3月13日、トランプ氏(右)によるティラーソン国務長官(左)更迭は、同氏が好ましいと考える政策を、当初自ら選んだアドバイザーがなかなか実行しない点に、いら立ちを強めていることを示す新たな証拠だ、と複数の側近は話す。ワシントンで昨年12月撮影(2018年 ロイター/Jonathan Ernst)

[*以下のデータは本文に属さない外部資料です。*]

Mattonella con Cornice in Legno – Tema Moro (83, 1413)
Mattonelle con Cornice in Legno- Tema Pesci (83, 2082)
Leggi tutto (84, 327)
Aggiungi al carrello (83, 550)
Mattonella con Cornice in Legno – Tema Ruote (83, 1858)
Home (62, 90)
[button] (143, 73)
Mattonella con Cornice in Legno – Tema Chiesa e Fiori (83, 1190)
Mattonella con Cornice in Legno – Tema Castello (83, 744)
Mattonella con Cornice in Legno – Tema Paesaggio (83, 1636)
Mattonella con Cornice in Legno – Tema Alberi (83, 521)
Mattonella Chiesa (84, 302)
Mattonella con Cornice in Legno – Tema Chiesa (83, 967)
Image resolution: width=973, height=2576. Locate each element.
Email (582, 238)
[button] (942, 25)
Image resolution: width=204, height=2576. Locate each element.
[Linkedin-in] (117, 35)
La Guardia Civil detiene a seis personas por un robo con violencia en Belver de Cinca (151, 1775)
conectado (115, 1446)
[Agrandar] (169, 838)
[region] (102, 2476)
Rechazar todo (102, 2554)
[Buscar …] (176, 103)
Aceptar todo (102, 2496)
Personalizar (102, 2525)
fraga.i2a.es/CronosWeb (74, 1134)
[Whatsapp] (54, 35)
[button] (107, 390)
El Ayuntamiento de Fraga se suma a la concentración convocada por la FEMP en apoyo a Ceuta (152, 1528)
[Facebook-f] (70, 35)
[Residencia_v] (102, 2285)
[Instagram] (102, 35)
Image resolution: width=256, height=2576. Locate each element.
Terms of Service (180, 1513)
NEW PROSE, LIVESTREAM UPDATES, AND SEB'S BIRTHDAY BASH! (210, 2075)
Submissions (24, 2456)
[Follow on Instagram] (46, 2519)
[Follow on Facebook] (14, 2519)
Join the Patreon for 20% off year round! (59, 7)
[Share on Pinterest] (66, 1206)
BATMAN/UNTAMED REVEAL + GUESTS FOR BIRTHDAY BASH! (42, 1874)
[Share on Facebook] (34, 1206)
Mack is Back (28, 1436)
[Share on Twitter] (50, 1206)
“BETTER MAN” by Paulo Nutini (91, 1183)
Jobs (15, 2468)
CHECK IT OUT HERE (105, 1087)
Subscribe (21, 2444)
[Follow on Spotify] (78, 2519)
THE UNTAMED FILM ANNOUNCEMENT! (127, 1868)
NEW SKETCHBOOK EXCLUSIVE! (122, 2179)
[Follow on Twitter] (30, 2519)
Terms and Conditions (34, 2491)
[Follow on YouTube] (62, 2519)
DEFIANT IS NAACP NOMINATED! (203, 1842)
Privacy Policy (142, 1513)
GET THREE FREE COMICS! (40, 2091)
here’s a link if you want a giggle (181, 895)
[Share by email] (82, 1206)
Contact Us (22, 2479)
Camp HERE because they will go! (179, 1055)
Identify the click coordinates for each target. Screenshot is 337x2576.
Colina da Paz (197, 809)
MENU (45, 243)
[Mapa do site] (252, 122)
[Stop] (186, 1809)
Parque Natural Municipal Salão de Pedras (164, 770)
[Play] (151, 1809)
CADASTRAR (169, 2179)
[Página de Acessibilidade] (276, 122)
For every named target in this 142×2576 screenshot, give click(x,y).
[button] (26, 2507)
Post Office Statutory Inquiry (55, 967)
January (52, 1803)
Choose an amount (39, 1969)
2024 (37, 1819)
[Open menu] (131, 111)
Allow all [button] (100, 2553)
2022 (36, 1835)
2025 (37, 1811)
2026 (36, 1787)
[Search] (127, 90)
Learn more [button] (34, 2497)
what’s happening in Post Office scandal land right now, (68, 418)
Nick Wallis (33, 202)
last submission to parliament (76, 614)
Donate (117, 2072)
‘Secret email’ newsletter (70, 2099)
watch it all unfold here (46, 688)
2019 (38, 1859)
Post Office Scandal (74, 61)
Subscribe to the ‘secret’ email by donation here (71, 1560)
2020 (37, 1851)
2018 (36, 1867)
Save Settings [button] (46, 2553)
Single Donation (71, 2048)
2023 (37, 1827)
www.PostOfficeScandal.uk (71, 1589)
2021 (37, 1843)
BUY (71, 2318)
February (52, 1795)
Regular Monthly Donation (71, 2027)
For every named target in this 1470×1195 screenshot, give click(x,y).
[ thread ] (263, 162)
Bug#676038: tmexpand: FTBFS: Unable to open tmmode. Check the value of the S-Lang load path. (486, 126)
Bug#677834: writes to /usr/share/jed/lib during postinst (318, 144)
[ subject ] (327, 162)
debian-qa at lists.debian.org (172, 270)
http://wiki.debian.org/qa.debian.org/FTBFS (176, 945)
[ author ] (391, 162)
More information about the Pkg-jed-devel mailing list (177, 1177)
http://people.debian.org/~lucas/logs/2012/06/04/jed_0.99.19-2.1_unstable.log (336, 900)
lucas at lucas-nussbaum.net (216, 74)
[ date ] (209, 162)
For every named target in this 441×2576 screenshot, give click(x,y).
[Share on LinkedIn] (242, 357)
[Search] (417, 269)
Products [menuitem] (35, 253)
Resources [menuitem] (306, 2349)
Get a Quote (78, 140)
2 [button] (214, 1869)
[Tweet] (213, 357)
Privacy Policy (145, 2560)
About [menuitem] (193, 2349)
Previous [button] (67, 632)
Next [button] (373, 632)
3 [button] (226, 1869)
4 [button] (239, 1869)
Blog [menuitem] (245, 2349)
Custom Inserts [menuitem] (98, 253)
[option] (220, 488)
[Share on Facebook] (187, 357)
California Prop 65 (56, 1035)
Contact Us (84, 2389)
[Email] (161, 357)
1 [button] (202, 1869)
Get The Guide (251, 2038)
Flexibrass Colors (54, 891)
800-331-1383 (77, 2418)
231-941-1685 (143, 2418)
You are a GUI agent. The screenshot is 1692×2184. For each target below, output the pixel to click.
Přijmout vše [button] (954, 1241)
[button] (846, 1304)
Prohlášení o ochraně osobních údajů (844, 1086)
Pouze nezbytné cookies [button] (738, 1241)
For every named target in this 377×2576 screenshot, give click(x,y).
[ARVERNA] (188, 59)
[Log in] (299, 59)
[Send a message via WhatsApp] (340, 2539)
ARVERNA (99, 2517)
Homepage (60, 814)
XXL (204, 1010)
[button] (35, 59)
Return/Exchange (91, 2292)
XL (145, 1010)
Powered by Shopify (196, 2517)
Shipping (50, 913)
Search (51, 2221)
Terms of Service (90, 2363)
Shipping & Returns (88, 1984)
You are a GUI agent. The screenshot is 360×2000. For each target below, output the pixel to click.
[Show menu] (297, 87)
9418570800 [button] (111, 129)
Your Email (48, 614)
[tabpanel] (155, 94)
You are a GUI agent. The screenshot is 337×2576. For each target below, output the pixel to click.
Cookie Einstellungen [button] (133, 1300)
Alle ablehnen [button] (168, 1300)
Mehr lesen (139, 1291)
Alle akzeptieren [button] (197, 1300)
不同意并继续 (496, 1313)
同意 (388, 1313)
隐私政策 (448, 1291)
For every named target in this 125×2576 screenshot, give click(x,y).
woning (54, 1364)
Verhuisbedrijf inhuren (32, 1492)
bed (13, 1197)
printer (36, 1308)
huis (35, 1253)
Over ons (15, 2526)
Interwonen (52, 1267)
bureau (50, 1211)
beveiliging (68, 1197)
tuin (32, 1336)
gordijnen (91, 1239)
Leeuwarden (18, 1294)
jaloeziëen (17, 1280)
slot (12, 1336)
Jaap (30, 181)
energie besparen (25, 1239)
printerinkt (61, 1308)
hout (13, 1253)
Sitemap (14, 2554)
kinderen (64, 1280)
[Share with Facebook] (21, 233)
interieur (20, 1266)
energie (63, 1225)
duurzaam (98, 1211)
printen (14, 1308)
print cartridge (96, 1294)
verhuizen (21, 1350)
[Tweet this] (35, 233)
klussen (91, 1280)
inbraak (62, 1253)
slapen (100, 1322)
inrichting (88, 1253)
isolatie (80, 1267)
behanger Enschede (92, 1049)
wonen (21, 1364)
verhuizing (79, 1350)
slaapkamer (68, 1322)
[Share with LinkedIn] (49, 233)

[ワシントン 13日 ロイター] - トランプ米大統領が就任して間もなく1年2ヵ月になるが、この間ホワイトハウスは常に混乱のるつぼにあった。そして忠誠心を持つ人物が起用され、反対者は去り、トランプ氏自身は通商問題から対北朝鮮外交に至るまで、直観のおもむくままにこれまでになく迅速な決断を下している。

 トランプ氏による13日のティラーソン国務長官更迭は、同氏が好ましいと考える政策を、当初自ら選んだアドバイザーがなかなか実行しない点に、いら立ちを強めていることを示す新たな証拠だ、と複数の側近は話す。

 側近らの見立てでは、トランプ氏は引き続き政権中枢内で意見がぶつかり合うこと自体は歓迎するが、いったん決定を下した後は速やかに遂行してほしいと望むという。

 トランプ氏の下でホワイトハウスのストラテジストを以前務めたアンドルー・スラビアン氏は「現在まで、ホワイトハウス内には健全なイデオロギー上の多様性が存在していると思う。しかし変わったのは、トランプ氏がもはや、部下たちがのろのろ仕事をしたり、自身が打ち出した政策の進行を妨害するのを、許さなくなっている点だ」と述べた。

 ホワイトハウスの政策判断事情に詳しいかつてのトランプ氏の選挙陣営幹部も、トランプ氏は「活発な内部の論戦」が行われるのと同時に、最終決定に誰もが足並みをそろえることを期待していると説明する。